This is a great start, but we’re going to even have more data going forward, and different types of data that fill different needs. So we’ve got all this disruption happening on the data sourcing hardware side of things. Then, how do you bring this unprecedented amount of new data down to the ground? And so now there’s innovation on the ground segment in terms of commanding and controlling all of these new satellites, mission control services, downloading that data and getting it to where it needs to go.

That’s where investment is going. But if you go a layer deeper, there’s an opportunity for data aggregation and a distribution platform that’s source agnostic. A company won’t just try to sell their own data, but rather to answer the market need or question with whatever the appropriate data is.

A shipping customer may want to know the number of ships in port in Singapore yesterday versus last week, or going forward for the next six months. You can take that query out to market to see which companies have the right data for that need. It might be optical imagery. Or if there’s cloud cover, you might need radar. And if that data is accessible now through an API, you can get to the end solution with a Google type search without the end customer needing much capital. They can hop on the internet to find out ‘What is the corn stock in the Western U.S. today versus six months ago?’

Using a sort of basic language question, an answer will pop up for you, with a bit of advertising around it, but it will be basically free to the end user. We’re finally getting to this place, and we’re investing way down deep into that value chain, where there’s some really interesting things happening.

Constellations
You’re covering a lot of territory. Speaking of which, don’t you have a report that comes out quarterly? Tell us about that.

CA
Yes. We began pulling together all the investment transactions to get a sense of what was being funded, and who was funding them. Now we release the Space Investment Quarterly, which goes through the key milestones in what we call the Entrepreneurial Space Age from 2009 until present.

It shows how we’ve gone from a dozen or so privately funded space companies globally in 2009 to 435 as of today accounting for over $20 billion in investment. It includes which regions, the type of industries, which are early stage or late stage, and more.

Constellations
Whereas, 20 to 30 years ago, it was the government providing funding, now we have iconic figures like Jeff Bezos, Elon Musk and Richard Branson. The whole demographic of investors in space has changed hasn’t it?

CA
Absolutely. In 2016, it was primarily corporate investors, basically the incumbents that had been in space the last few decades, and now we have a new crop of entrants. We saw a lot of that in 2016 and 2017 driven by individuals. Jeff Bezos famously revealed that he would sell a billion dollars in Amazon stock each year to fund Blue Origin. He then sold $2 billion.

> **Work required**
Answer these questions from the space investment interview.
(a) What is the name of the report released each quarter?
(b) How many privately funded space companies are counted as of today?
(c) How much Amazon stock did Jeff Bezos actually sell?
The entries are separate material and have no connection to the interview.

> **Material provided**

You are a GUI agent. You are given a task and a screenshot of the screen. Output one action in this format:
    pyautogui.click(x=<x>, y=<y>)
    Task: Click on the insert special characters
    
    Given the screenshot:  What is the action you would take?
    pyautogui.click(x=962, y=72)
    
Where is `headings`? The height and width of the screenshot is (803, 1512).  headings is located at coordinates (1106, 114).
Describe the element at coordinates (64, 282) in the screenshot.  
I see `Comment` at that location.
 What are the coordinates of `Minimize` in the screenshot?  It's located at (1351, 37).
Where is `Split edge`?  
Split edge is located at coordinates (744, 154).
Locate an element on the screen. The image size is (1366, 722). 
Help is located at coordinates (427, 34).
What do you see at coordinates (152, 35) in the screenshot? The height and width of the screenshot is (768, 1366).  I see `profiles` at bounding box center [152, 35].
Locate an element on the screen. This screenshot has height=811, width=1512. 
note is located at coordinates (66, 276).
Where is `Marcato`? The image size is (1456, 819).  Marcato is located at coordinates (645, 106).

> **Response to the task**
(a) The Space Investment Quarterly.
(b) 435.
(c) $2 billion.